▸ **WHAT IS EXPECTED**:
Beginning with the line containing "This screenshot has" and ending at the last line of the records, transcribe each line exactly. Do not include pictures.

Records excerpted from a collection
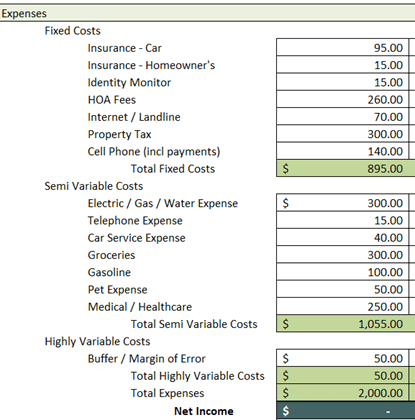Click the Medical / Healthcare 250.00 cell
The height and width of the screenshot is (420, 415).
343,306
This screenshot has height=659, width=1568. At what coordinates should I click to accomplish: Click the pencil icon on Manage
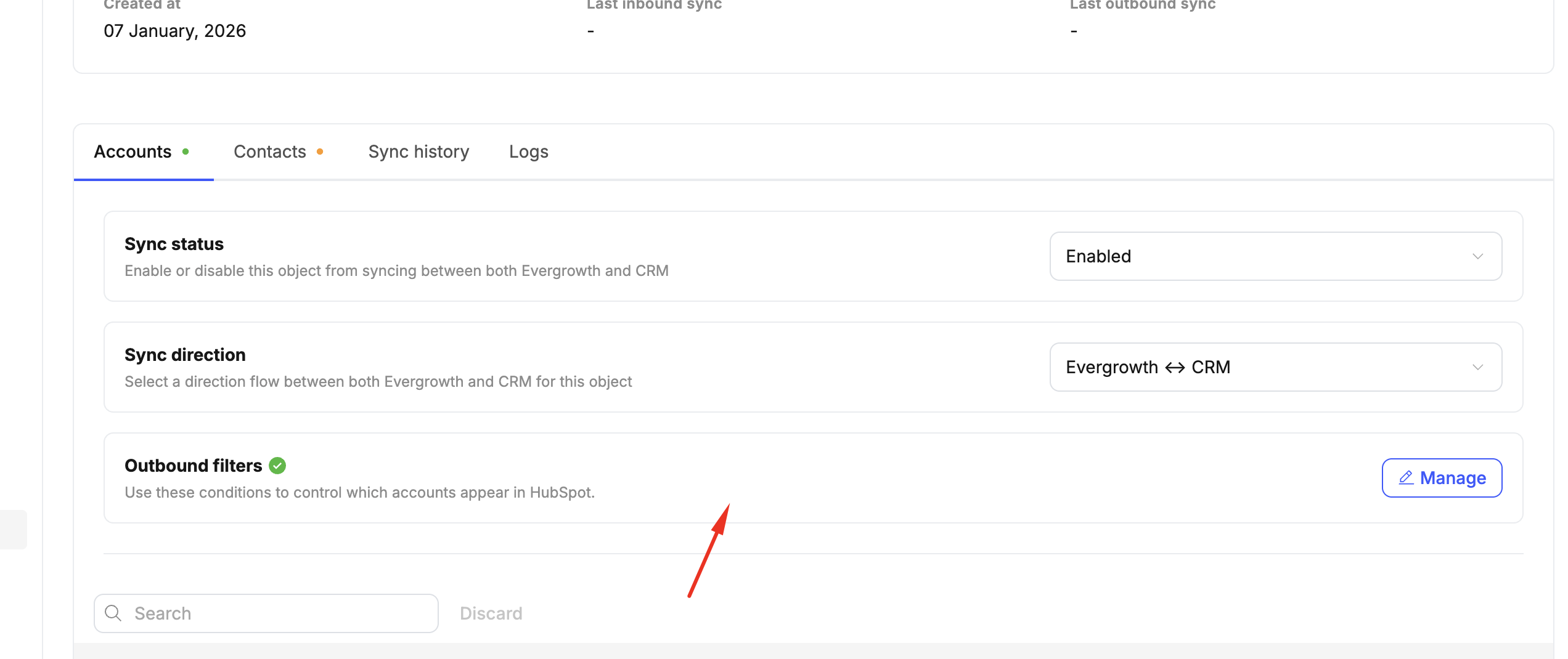click(1406, 478)
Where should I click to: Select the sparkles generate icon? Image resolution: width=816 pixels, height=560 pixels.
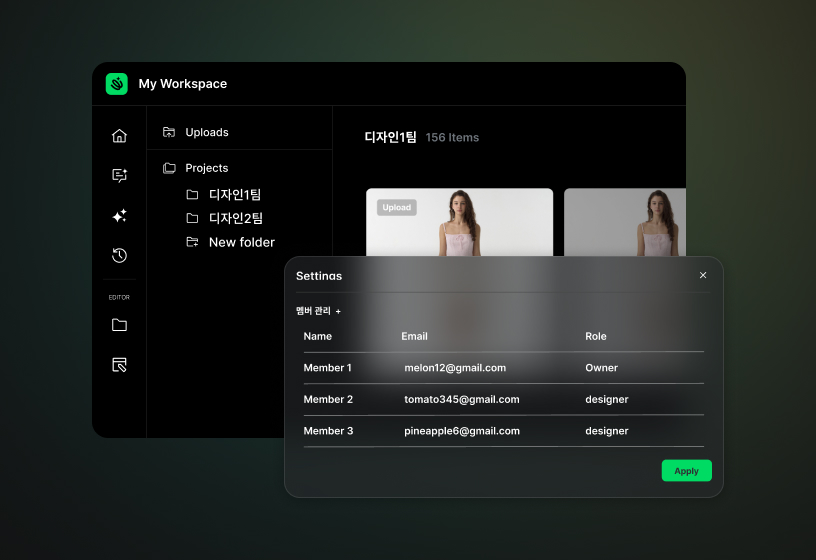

▸ **OUTPUT FOR THIS TASK**:
This screenshot has height=659, width=1568. At what coordinates should I click to accomplish: Click the pencil icon on Manage
click(1406, 478)
Where should I click to: Select the sparkles generate icon? Image resolution: width=816 pixels, height=560 pixels.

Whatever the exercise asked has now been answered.